Find the last listing

If you started your simulation with 'Chunk_lance' you have two possibilities to check how far advanced your simulation is. If you are using 'Um_lance' you can only use the second option.

1) Check file 'chunk_job.log' - only exists when submitting with 'Chunk_lance'

In your config file directory, have a look at the last lines of your file 'chunk_job.log'. I usually list them with:

     tail chunk_job.log

Go into your listings directory (~/listings/$TRUE_HOST). You can do that by executing the following alias - if existing:

    lis

If in the last line in chunk_job.log is written '... started ...' search for the last listing that starts(!) with the job name written in the last line. For example with:

    ls  -lrt  model_job_M*

If in the last line in chunk_job.log is written '... finished ...' search for the last 'cjob_*' respectively 'pjob_*' listing. For example with:

    ls  -lrt  ?job_experiment_name_*

Where 'experiment_name' is the base name of your simulation (without the YYYYMM at the end!).

2) Check the listings

Go into your listings directory (~/listings/$TRUE_HOST). You can do that by executing the following alias - if existing:

    lis

List all script and model listings of your simulation chronologically. For example with:

    ls  -lrt experiment_name_??????_[MS][_.]*

Where 'experiment_name' is the base name of your simulation (without the YYYYMM at the end!).

The last one will be the one in which the simulation failed.

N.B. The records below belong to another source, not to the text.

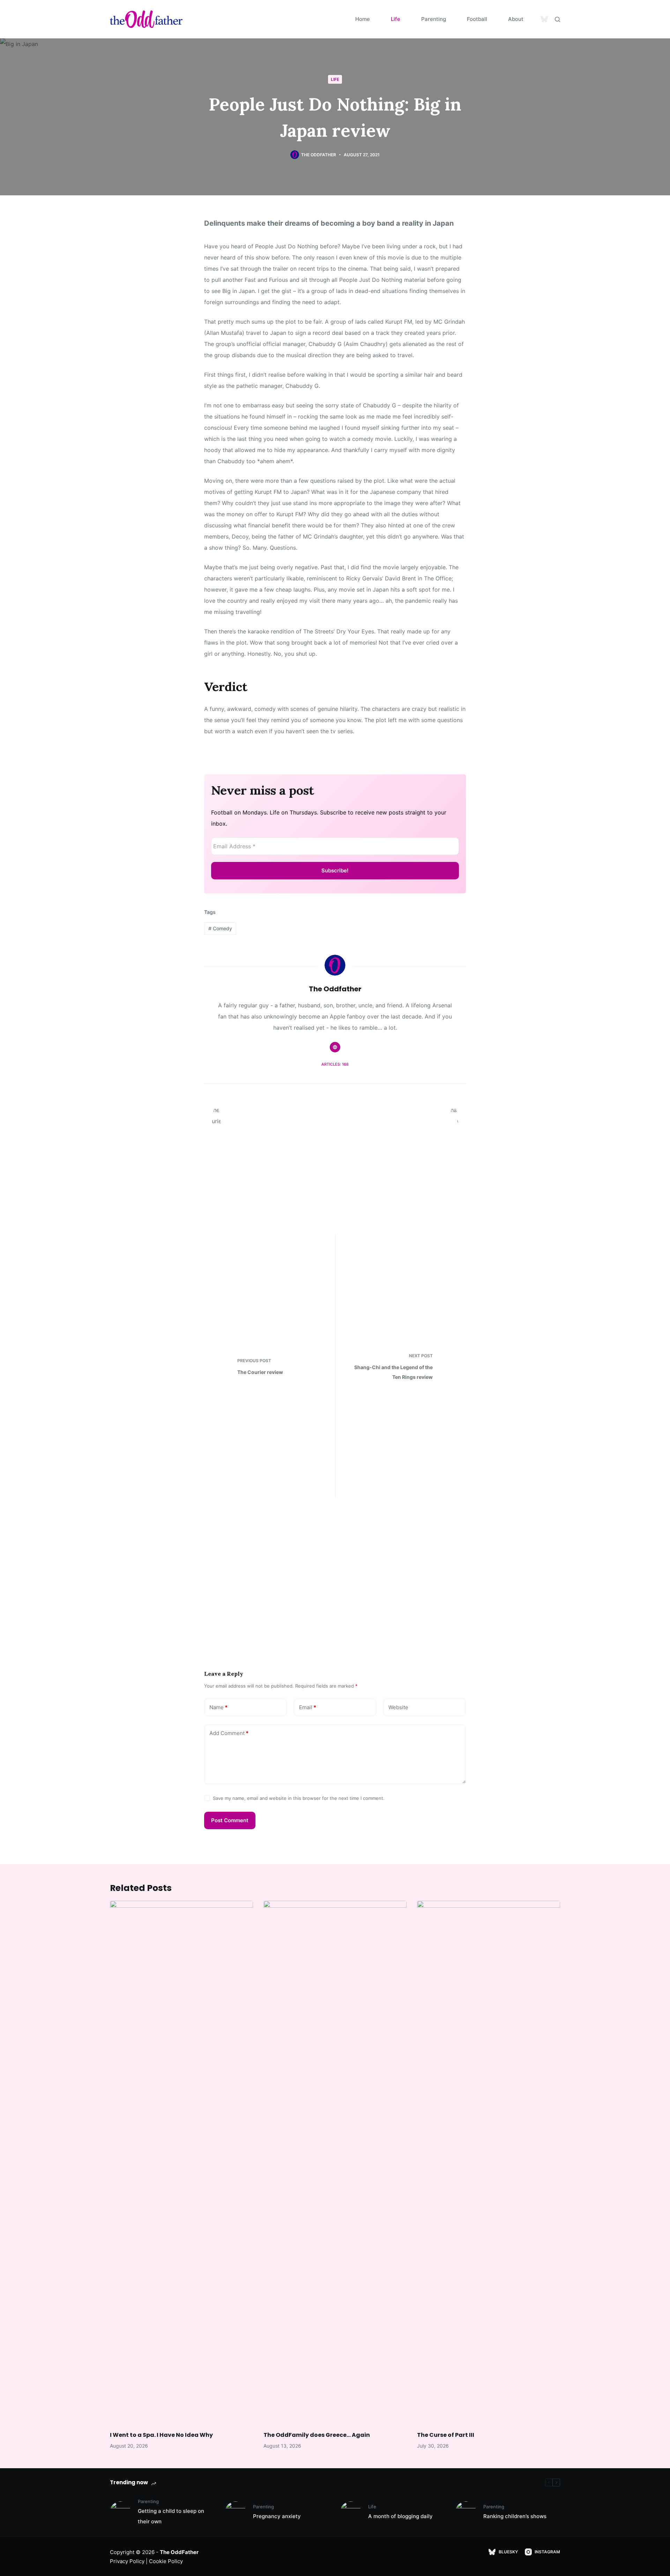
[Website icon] (335, 1047)
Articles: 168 (335, 1064)
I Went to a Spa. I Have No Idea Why (161, 2435)
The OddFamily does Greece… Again (316, 2435)
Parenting (433, 19)
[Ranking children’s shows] (465, 2511)
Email (307, 1707)
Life (395, 19)
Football (477, 19)
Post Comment (229, 1820)
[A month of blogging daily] (350, 2511)
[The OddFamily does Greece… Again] (335, 2162)
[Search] (557, 19)
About (515, 19)
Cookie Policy (166, 2561)
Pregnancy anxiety (277, 2516)
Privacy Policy (127, 2561)
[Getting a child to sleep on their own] (120, 2511)
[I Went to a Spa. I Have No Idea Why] (181, 2162)
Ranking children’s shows (514, 2516)
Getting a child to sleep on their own (171, 2516)
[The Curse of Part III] (488, 2162)
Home (362, 19)
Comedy (220, 928)
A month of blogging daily (400, 2516)
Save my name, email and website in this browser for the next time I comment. (299, 1798)
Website (398, 1707)
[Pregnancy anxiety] (235, 2511)
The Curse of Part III (445, 2435)
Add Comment (228, 1733)
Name (218, 1707)
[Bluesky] (544, 19)
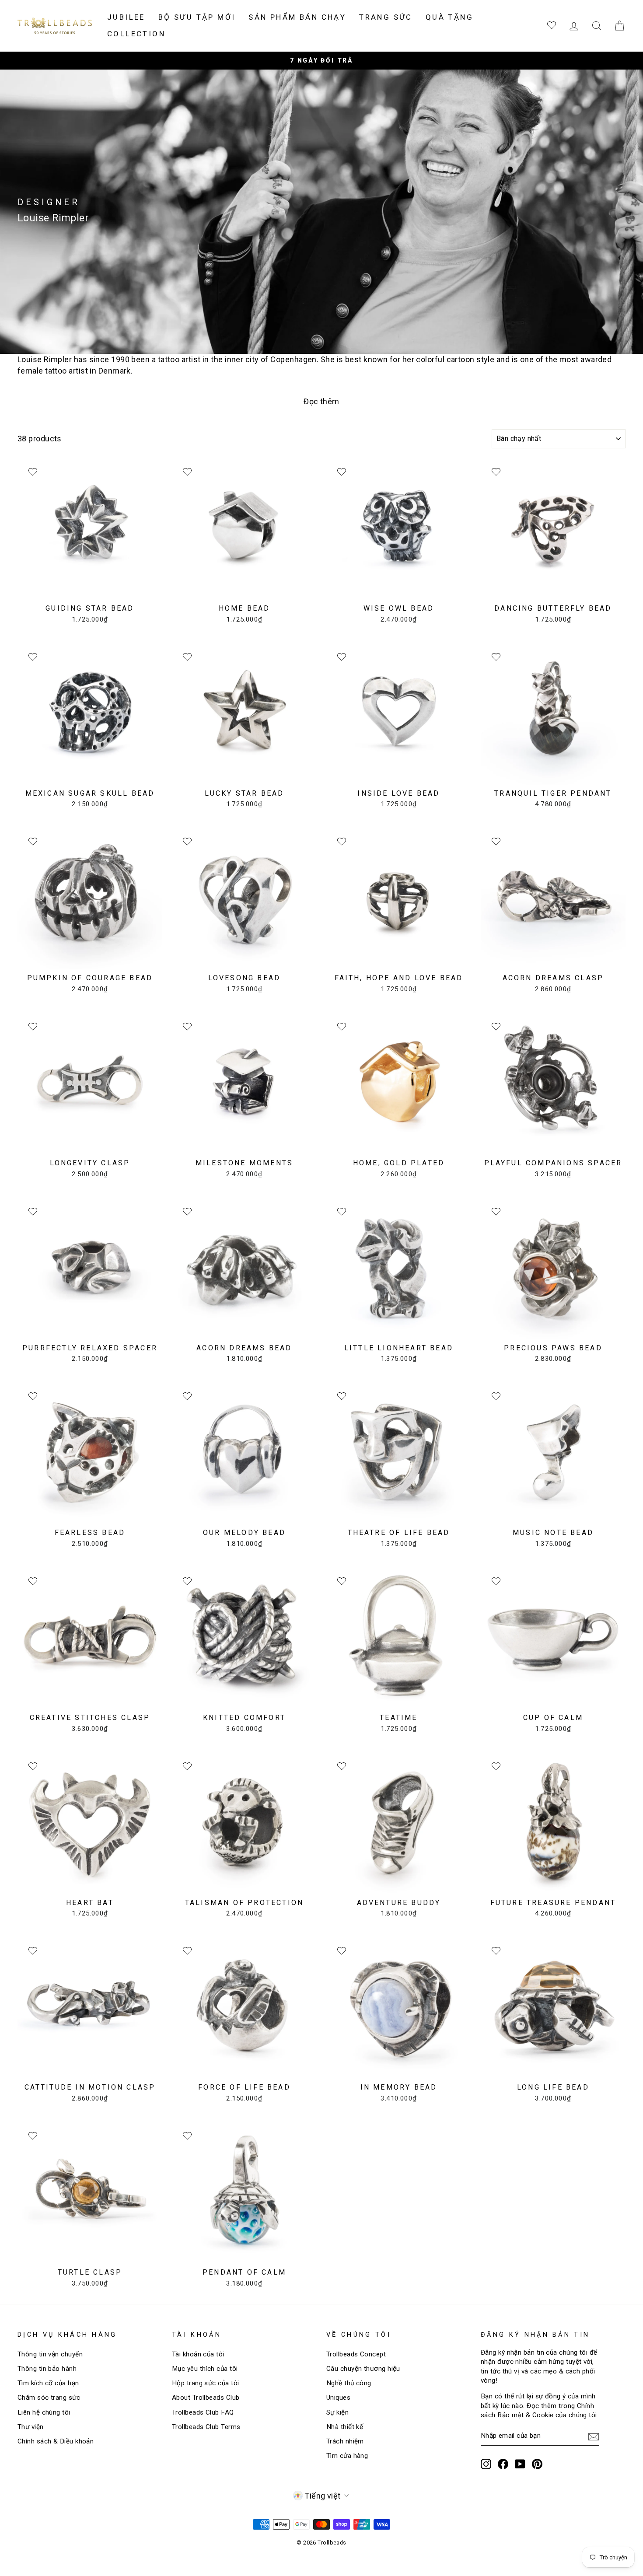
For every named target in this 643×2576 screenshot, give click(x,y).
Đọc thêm (321, 401)
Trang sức (385, 17)
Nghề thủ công (348, 2383)
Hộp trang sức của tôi (205, 2383)
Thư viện (30, 2427)
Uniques (338, 2397)
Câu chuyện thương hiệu (363, 2369)
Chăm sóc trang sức (48, 2397)
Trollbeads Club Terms (206, 2427)
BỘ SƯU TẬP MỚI (197, 17)
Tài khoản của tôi (198, 2354)
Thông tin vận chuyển (50, 2354)
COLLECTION (136, 33)
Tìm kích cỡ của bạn (48, 2383)
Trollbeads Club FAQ (203, 2412)
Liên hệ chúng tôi (43, 2412)
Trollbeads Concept (356, 2354)
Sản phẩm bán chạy (297, 17)
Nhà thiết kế (344, 2427)
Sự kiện (337, 2412)
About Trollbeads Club (205, 2397)
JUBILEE (126, 17)
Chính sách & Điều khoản (55, 2441)
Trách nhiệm (345, 2441)
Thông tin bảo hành (47, 2369)
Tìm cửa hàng (347, 2456)
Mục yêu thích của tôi (205, 2369)
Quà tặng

Open the last listing in your editor or with 'less'

If the model stopped in the ...

a) Scripts listing ${GEM_exp}_S*

  • Jump to the end of the listings (when using 'vi', 'vim' or 'less' you can jump to the end by pressing 'G')
  • Search upwards until you find an error message

b) Model listing ${GEM_exp}_M*

Each model job consists of 3 main parts:

  • It starts with a shell code,
  • followed by the Fortran executable,
  • followed by another shell part.

Below are a few different suggestions to find why the model crashed. I usually try them one after the other until I find the problem:

  • Jump to the end of the listings (when using 'vi', 'vim' or 'less' you can jump to the end by pressing 'G') and search upwards for '00000:'. This will bring you to the last line of the listing of the main process. From there look upwards if you find anything out of the ordinary. The error might be several line up!
  • Search case insensitive(!) for 'Traceback'.
  • Search case insensitive(!) for 'ABORT'.

c) Chunk_lance listing cjob_* or pjob_*

If you submitted your simulation with 'Chunk_lance' you will also have listings starting with 'cjob_*' respectively 'pjob_*'. These listings include the calls to the scripts and model above.

  • Jump to the end of the listings (when using 'vi', 'vim' or 'less' you can jump to the end by pressing 'G')
  • Search upwards until you find an error message

Common error messages and how to interpret them

First shell part

Every model listing start with this shell part.

Epoll ADD, ORTE, MPI launch failed

Common error messages in this part that point to a problem with the machine are:

  • [warn] Epoll ADD(...) on fd n failed.  Old events were 0; read change was 0 (none); write change was 1 (add): Bad file descriptor
  • ORTE has lost communication with a remote daemon.
  • An ORTE daemon has unexpectedly failed after launch and before ...
  • An internal error has occurred in ORTE:
  • ERROR: MPI launch failed after n seconds, killing process m

If you find any of the above error messages in your model listing you can just restart the simulation.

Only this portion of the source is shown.